Thank you! That works for me too (as long as the config order is correct). I'll consider this issue closed, even if this is only a temporary fix till you find a solution you like better.
sorry to bother again, but please try this image (will fail):
with this:
log-output:
testimage still works: https://raw.githubusercontent.com/OlafenwaMoses/DeepStack_OpenLogo/main/images/fedex.jpg
new testimage also works: https://assets.entrepreneur.com/content/3x2/2000/20160210172912-branding-logos-companies-businesses-identity.jpeg
myimage fails:
https://user-images.githubusercontent.com/5937811/159519375-f4d7ece2-6b81-49a4-b8f5-2a909661e752.jpg
its not because of the tiny size.
this is 10px smaller than the tumbnail.jpg, but still works. must be something else
a bigger image, that dont work
@themoment some github failures?
sometimes its working,
but somehow i miss the marked image in the response. do i miss an option in the request? edit: found the option for image-request. sorry, my bad
@ozett make sure you are pulling the latest image. I made a change that should fix the NoneType error you see. @JustinGeorgi it should automatically reorder the detectors so you don't need to worry about the order you put in your config.
i will try next 60 minutes... thx. (great news!)
pulled in milliseconds, running fine now with my first failure-image.
will let my new flow run over it for today for test.
really GREAT, thanks a lot, appreciate this!
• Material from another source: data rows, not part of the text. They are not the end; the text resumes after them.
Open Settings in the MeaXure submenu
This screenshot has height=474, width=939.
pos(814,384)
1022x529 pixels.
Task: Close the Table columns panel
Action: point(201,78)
doods2 is getting more and more multifunctional and failsafe!
flow is running, needs fine-tuning and for croping the region i was wondering where is your image origin ? where is top and bottom of the image? like on opencv?
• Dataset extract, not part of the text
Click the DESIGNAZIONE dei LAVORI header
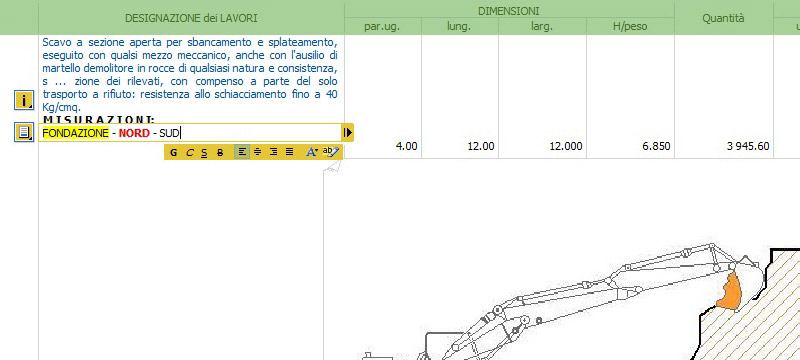Image resolution: width=800 pixels, height=360 pixels. click(x=191, y=18)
i need to provide region-coordinates for detections of x,y,w,h and cant fiddle it right
TESTIMAGE https://www.clickedstudios.com/wp-content/uploads/2019/02/2019-luxury-top-brands-feature.png
figured it out, activated lost memory. coordinates are nomalized.. -> https://www.tensorflow.org/api_docs/python/tf/image/draw_bounding_boxes
Okay, closing this issue.
Love the new rewrite! I'd been using v1 for some time and just moved over to v2 container recently. Great stuff!
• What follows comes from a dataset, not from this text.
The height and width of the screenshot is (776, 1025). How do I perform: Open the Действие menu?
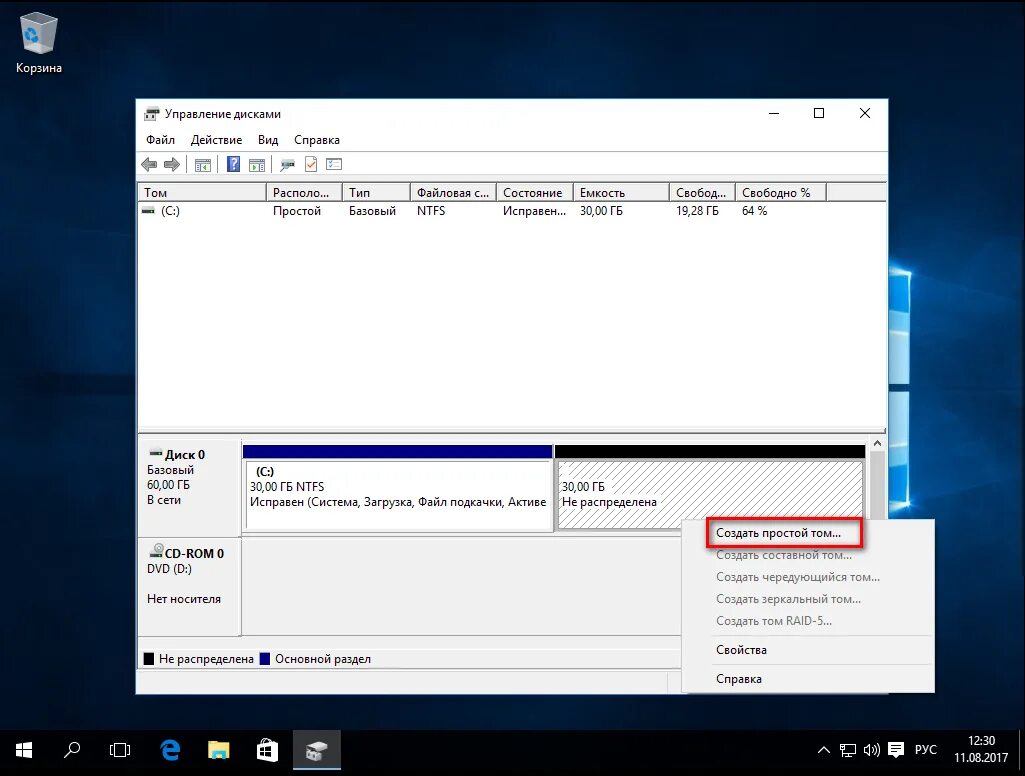216,140
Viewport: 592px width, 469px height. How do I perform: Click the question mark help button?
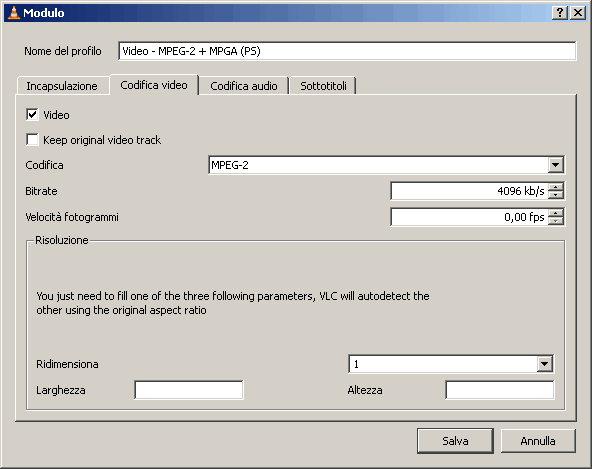(560, 12)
The recent addition of the deepstack models does not seem to be working. I see in issue #28 after it was closed that there's a report that trying to get a deepstack model working resulted in a error. I'm getting the same error with two different .pt models
Error:
Both of the models work with the deepstack service itself, and doods properly reports the labels embedded in the models
so the models seem intact.
My config for the two models is minimal:
do I need more than that or is there some issue with the deepstack integration at the moment?